NEXT_PUBLIC_WS_URL=ws://localhost:8000/ws/crawl

Start the Servers

Start both servers in separate terminals:

cd backend
source venv/bin/activate
uvicorn main:app --reload --port 8000

You should see:

Backend: INFO: Uvicorn running on http://127.0.0.1:8000
Frontend: Ready on http://localhost:3000

Access the Application

Open your browser and navigate to:

Frontend UI

http://localhost:3000

Backend API

http://localhost:8000

API Docs

http://localhost:8000/docs

Generate Your First llms.txt

Now that everything is running, let’s generate your first llms.txt file:

Open the Web Interface

Navigate to http://localhost:3000 in your browser.

Enter a Website URL

Enter a website URL you want to crawl. For testing, try:

https://docs.python.org
https://fastapi.tiangolo.com
Your own documentation site

Configure Crawl Parameters

Adjust the settings based on your needs:

Max Pages: Number of pages to crawl (default: 50)
Description Length: Character limit for page excerpts (default: 500)
Enable Auto-Update: Schedule periodic recrawls (optional)
Recrawl Interval: Minutes between updates (default: 360)
LLM Enhancement: AI-powered optimization (optional)
Use Brightdata: For JavaScript-heavy sites (optional)

Start Crawling

Click “Generate llms.txt” and watch the real-time progress in the log window.You’ll see messages like:

Starting crawl of https://example.com
Crawling page 1/50...
Crawling page 2/50...
Found 25 pages
Checking for .md versions of pages...
Found 3 pages with .md versions

Get Your Results

Once complete, you’ll receive:

Generated llms.txt content (viewable in browser)
Download button for the file
Public CDN URL for hosting
Copy button for quick sharing

Understanding the WebSocket API

The backend uses WebSockets for real-time communication. Here’s how the protocol works:

Connection

const ws = new WebSocket('ws://localhost:8000/ws/crawl?api_key=YOUR_KEY');

Send Request

{
  "url": "https://example.com",
  "maxPages": 50,
  "descLength": 500,
  "enableAutoUpdate": false,
  "recrawlIntervalMinutes": 360,
  "llmEnhance": false,
  "useBrightdata": false
}

Receive Messages

The server sends different message types:

{
  "type": "log",
  "content": "Crawling page 1/50..."
}

Implementation Example

Here’s the core WebSocket handler from the backend:

@app.websocket("/ws/crawl")
async def websocket_crawl(websocket: WebSocket):
    # Validate API key
    api_key = websocket.query_params.get("api_key")
    if api_key != settings.api_key:
        await websocket.close(code=1008, reason="Unauthorized")
        return

    await websocket.accept()

    try:
        # Receive configuration
        data = await websocket.receive_text()
        payload = json.loads(data)

        url = str(payload['url'])
        max_pages = payload.get('maxPages', 50)
        desc_length = payload.get('descLength', 500)
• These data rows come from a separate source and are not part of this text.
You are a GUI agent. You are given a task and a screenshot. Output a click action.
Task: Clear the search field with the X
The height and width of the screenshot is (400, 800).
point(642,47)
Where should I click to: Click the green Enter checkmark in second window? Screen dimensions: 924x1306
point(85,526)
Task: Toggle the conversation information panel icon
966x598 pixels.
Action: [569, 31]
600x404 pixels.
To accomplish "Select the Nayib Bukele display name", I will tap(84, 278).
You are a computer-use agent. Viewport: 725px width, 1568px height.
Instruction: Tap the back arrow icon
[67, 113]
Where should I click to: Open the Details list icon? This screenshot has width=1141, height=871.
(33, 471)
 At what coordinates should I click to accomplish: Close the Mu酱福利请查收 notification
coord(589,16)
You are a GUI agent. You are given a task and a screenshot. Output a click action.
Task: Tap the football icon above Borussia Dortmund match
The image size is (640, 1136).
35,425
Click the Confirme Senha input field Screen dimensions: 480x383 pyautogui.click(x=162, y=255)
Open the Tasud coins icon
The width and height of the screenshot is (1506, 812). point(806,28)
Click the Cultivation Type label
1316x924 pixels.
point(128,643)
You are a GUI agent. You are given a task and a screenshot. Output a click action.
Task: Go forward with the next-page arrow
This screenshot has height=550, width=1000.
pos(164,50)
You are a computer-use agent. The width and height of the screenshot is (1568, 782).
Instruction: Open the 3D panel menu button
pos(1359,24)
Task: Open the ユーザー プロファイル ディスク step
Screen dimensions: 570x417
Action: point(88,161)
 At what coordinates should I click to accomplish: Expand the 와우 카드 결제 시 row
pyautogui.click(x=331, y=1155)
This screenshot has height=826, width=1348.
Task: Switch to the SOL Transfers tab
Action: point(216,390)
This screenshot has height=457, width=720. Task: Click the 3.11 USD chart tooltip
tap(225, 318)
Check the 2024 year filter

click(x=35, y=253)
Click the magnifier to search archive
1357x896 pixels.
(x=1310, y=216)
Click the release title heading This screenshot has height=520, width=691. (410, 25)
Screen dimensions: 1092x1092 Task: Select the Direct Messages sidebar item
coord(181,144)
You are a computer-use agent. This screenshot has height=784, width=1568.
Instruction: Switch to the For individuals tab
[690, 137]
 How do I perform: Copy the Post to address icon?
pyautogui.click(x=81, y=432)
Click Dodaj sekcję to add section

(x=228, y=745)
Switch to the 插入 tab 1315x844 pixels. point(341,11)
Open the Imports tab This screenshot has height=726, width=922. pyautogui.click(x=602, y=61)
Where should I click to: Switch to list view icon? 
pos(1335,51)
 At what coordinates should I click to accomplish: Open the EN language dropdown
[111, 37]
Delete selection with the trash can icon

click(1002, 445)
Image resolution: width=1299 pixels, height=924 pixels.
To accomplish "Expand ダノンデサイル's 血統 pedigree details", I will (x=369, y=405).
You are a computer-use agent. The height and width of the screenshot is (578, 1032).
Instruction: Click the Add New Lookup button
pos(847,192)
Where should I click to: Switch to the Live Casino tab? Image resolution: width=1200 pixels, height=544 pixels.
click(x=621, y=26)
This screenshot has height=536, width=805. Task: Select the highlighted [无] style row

        # Log function for real-time updates
        async def log(message: str):
            await websocket.send_json({"type": "log", "content": message})

        # Start crawling
        crawler = LLMCrawler(
            url,
            max_pages,
            desc_length,
            log,
            brightdata_enabled=payload.get('useBrightdata', False)
        )
        pages = await crawler.run()

        # Format output
        llms_txt = format_llms_txt(url, pages, md_url_map)

        # Send result
        await websocket.send_json({"type": "result", "content": llms_txt})

        # Save to storage
        hosted_url = await save_llms_txt(url, llms_txt, log)
        await websocket.send_json({"type": "url", "content": hosted_url})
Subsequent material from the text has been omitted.